In some prayer books, the opening verses of this week’s Torah portion serve as a preparation for prayer. The verses repeat over and over again that a perpetual fire shall continue to burn on the altar. Why the focus on the need to keep the fire burning? And what does it mean to us now, after the destruction of the Temple and the end of the sacrificial system, when there is no longer a literal fire?
The Sefat Emet writes: “In the soul of every Jew there lies a hidden point that is aflame with love of God, a fire that cannot be put out. ... This is true of the human soul: There needs to burn in it a fiery longing to worship the Creator, and this longing has to be renewed each day. ...”
But how do we renew it? Rabbi Samson Raphael Hirsch explains, using a verse from our portion: “ ‘And he shall take up the ashes ... and carry the ashes outside.’ It is our daily duty to bring to our observance of the mitzvah a new zest, as if each time it was the first time. … The relics of the previous day’s work need clearing away, before the new day’s work can begin in a clean and renovated place.”
In other words, you have to clear away the ashes so as not to smother the fire. Clearing away the ashes, making room for new insights, new ways to experience prayer, is fraught with tension. On the one hand, if prayer is routine it is not able to awaken a fiery longing. On the other hand, if prayer is not familiar, it is difficult to pray in community.
This tension is captured in the classic description that so many of us have heard so many times: “I’m not religious; I’m spiritual.” Translation: I have my own connection to a sense of divinity; I don’t need any organized structures to facilitate the connection.
The word “religion” comes from the Latin religare, meaning “to bind.” Religion has rules, structures and obligations — to God, to a tradition, to other people and, indeed, to the larger world. Spirituality, on the other hand, is about an individual’s connection to divinity. Without religion, spirituality runs the risk of becoming a kind of narcissism. Without spirituality, religion risks smothering the fiery longing in the ashes of repetition, routine and fear of change.
What might it mean for us to “carry away the ashes”? For some Jews, it means bringing different kinds of spiritual practice into Jewish prayer.
A few weeks ago, we had the opportunity to experience Hebrew kirtan — a call-and-response chanting influenced by a Hindu prayer practice — in our Shabbat morning worship. Led by Rabbi Andrew Hahn, our New Emanuel Minyan experimented with Hebrew kirtan, and later that evening more than 140 people came together for a citywide kirtan.
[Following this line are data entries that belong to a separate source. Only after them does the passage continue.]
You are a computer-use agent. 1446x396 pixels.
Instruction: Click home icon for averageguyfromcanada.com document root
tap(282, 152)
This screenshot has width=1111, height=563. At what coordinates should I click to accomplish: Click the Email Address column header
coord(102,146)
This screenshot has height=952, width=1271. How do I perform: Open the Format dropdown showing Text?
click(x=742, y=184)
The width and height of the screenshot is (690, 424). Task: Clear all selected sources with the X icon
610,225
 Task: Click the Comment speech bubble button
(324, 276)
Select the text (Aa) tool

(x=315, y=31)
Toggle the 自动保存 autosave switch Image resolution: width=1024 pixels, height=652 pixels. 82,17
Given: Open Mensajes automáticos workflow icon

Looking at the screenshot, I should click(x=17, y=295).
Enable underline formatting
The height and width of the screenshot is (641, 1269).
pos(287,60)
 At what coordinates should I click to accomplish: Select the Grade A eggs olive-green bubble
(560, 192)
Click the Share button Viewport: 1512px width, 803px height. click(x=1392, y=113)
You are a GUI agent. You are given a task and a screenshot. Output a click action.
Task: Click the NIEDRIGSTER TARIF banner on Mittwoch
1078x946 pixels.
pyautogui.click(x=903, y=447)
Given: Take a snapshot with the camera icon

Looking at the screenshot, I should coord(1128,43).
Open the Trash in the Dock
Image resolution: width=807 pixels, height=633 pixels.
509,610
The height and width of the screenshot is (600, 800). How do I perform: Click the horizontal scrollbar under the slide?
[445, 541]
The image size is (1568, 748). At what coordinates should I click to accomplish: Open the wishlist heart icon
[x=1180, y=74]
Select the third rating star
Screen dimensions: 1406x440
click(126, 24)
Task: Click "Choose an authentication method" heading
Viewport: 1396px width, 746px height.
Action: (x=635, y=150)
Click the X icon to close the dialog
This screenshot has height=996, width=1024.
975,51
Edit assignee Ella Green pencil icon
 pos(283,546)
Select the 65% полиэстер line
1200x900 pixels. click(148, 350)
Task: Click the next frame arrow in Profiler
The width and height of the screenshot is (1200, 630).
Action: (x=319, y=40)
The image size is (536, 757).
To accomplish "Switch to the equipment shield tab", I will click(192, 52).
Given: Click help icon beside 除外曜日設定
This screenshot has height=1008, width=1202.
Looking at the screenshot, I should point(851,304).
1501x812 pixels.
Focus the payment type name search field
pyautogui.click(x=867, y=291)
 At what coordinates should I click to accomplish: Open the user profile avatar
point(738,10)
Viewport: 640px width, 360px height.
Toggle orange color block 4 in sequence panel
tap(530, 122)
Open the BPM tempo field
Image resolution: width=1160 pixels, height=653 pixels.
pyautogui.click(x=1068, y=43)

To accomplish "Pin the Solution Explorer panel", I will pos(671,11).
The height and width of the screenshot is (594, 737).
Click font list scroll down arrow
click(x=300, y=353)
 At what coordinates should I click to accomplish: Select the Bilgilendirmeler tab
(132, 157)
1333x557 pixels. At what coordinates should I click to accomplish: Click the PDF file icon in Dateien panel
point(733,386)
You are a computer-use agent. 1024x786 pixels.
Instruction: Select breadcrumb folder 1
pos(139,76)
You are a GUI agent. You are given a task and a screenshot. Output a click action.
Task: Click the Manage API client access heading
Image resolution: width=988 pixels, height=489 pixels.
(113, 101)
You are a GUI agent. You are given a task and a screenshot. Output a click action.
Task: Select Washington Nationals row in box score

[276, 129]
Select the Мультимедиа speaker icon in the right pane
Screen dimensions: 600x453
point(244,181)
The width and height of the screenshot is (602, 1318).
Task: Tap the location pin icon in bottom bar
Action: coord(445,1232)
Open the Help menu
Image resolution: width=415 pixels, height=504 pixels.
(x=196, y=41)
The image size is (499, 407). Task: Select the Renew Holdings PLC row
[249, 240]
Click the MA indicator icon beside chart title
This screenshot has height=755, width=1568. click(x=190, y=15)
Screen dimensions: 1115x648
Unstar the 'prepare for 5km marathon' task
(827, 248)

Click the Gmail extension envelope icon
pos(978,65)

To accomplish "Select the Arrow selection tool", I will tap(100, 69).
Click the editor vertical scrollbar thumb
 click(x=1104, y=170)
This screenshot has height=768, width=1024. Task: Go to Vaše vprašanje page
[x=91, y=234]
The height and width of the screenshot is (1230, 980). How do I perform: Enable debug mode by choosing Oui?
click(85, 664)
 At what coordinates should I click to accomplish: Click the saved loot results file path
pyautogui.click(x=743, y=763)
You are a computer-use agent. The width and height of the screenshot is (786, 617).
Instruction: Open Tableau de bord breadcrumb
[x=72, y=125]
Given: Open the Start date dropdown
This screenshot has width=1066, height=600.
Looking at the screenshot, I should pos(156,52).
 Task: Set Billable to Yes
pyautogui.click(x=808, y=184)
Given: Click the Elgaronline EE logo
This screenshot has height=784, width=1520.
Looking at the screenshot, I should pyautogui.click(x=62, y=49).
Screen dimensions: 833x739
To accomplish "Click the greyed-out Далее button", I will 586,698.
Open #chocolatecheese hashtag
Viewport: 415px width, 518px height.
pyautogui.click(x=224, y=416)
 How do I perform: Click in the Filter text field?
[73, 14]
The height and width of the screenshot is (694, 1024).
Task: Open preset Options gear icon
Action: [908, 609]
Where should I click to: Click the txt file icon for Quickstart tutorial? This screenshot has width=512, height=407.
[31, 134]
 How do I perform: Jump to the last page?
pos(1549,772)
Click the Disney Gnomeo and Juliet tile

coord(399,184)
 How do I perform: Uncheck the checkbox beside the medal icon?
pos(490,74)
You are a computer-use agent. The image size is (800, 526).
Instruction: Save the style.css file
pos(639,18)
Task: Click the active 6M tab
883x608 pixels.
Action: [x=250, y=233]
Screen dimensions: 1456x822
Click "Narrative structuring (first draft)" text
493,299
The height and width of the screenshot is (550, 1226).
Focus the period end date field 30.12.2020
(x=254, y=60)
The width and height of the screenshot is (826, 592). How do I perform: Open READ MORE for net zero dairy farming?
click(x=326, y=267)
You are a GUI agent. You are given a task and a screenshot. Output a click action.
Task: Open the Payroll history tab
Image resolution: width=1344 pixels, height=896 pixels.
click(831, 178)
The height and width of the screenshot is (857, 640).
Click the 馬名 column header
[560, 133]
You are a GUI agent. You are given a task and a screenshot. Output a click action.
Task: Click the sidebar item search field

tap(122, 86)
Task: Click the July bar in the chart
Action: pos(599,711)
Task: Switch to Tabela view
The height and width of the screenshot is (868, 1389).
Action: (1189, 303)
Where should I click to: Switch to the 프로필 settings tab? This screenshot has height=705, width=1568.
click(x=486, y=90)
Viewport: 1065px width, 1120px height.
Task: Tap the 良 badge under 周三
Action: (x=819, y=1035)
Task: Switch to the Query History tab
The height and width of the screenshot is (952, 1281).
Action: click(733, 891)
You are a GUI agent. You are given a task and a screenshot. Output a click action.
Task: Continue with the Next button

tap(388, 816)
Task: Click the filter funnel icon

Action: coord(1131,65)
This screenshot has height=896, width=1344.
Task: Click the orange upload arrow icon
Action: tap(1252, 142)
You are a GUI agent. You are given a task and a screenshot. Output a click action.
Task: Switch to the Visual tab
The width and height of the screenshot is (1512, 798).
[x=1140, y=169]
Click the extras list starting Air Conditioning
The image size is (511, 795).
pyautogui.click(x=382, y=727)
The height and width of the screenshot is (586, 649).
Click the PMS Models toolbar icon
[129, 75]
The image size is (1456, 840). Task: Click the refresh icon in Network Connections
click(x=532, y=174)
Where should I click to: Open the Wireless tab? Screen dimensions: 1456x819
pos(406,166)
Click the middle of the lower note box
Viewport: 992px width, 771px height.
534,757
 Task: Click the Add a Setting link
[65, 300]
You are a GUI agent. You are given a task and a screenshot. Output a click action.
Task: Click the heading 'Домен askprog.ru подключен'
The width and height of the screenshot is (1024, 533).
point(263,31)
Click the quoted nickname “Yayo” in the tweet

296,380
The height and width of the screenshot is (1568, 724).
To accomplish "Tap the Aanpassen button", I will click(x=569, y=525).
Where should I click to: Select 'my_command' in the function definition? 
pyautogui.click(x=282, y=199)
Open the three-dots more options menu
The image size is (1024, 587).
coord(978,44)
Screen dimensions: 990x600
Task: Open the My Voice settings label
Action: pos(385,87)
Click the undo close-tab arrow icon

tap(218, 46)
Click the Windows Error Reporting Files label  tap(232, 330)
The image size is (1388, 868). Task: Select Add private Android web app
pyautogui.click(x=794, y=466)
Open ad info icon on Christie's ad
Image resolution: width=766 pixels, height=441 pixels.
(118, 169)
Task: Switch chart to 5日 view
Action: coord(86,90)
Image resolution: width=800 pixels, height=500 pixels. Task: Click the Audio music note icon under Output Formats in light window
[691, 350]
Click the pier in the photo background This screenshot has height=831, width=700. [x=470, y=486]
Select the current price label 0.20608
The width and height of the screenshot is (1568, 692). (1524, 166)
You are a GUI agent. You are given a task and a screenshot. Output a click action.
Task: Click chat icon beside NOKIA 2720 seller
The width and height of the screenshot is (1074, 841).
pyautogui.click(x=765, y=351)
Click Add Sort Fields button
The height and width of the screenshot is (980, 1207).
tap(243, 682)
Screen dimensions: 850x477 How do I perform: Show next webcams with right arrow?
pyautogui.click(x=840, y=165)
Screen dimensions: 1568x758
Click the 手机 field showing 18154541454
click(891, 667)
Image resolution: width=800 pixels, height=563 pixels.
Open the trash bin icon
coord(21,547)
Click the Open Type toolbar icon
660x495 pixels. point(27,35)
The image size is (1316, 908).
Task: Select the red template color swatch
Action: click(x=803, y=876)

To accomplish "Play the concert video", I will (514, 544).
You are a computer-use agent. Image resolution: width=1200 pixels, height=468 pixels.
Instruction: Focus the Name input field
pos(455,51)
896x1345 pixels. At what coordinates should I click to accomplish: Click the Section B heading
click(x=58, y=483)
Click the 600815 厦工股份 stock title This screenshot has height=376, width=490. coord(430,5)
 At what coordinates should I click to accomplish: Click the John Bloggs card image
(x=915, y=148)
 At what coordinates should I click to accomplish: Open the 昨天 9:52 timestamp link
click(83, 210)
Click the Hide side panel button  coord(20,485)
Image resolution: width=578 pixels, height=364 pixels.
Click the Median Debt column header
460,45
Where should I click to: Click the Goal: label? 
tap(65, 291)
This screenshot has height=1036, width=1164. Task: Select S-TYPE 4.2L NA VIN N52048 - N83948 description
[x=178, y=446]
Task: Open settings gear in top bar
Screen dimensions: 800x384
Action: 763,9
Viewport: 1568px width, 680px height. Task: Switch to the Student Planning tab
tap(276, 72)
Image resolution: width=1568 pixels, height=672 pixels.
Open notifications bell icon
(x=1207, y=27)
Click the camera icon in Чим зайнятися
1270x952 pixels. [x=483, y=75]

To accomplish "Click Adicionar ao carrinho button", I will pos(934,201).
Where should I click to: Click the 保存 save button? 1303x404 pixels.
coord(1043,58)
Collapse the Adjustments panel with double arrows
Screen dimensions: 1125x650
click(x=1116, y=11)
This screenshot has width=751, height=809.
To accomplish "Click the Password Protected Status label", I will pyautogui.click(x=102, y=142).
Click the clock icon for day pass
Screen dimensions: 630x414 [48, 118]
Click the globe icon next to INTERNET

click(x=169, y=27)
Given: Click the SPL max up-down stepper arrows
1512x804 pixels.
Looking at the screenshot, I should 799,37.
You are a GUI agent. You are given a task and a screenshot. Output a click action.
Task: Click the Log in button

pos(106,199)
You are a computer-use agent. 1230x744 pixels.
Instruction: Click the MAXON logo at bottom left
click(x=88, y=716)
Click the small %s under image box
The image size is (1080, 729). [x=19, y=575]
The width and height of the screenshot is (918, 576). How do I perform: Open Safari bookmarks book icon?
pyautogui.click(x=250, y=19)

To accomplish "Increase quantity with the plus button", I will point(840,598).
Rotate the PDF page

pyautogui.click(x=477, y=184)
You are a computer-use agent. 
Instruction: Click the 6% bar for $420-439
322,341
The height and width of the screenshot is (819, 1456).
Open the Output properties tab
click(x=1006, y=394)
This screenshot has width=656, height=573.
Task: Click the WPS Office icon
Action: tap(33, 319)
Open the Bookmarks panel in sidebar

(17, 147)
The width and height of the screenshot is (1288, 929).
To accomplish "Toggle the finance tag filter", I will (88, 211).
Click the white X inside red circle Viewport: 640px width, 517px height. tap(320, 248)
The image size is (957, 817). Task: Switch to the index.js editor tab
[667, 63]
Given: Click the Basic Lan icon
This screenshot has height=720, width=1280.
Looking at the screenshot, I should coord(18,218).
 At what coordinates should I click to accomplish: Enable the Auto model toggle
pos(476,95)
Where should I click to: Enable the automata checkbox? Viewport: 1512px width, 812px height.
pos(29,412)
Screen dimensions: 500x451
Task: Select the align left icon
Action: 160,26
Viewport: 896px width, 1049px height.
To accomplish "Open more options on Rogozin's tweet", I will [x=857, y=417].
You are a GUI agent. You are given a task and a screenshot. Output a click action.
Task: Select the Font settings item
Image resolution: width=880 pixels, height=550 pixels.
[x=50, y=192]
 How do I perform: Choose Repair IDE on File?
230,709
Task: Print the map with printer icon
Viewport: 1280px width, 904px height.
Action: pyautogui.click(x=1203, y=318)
For me, kirtan was a completely new experience, and not altogether comfortable. But there is no question that it was powerful, with the physical reverberations of the chanting lasting long after I returned home that evening.
And those 140 people — who were they? Jews connected to our synagogue and many other synagogues, and even more Jews not connected to any Jewish institution.
Samantha Orshan, a student in the joint program of Hebrew Union College-Jewish Institute of Religion’s School of Jewish Nonprofit Management and the Rabbinic School, studied Temple Emanuel for her thesis on spirituality in a mainstream synagogue. It didn’t surprise her that there were many congregants who called themselves “spiritual seekers,” looking and finding intense spiritual experiences at our congregation. What did surprise her were how many people said they were not spiritual but really valued the opportunities to bring more intensity into the prayer experience — through powerful participatory music, meditation and silence. She calls those Jews “hide and seekers,” and she challenges all of our synagogues to do even more to help them come out of hiding.
Maybe that’s what our Torah portion means by “clearing away the ashes.”
Laura Geller is senior rabbi of Temple Emanuel of Beverly Hills (tebh.org), a Reform congregation.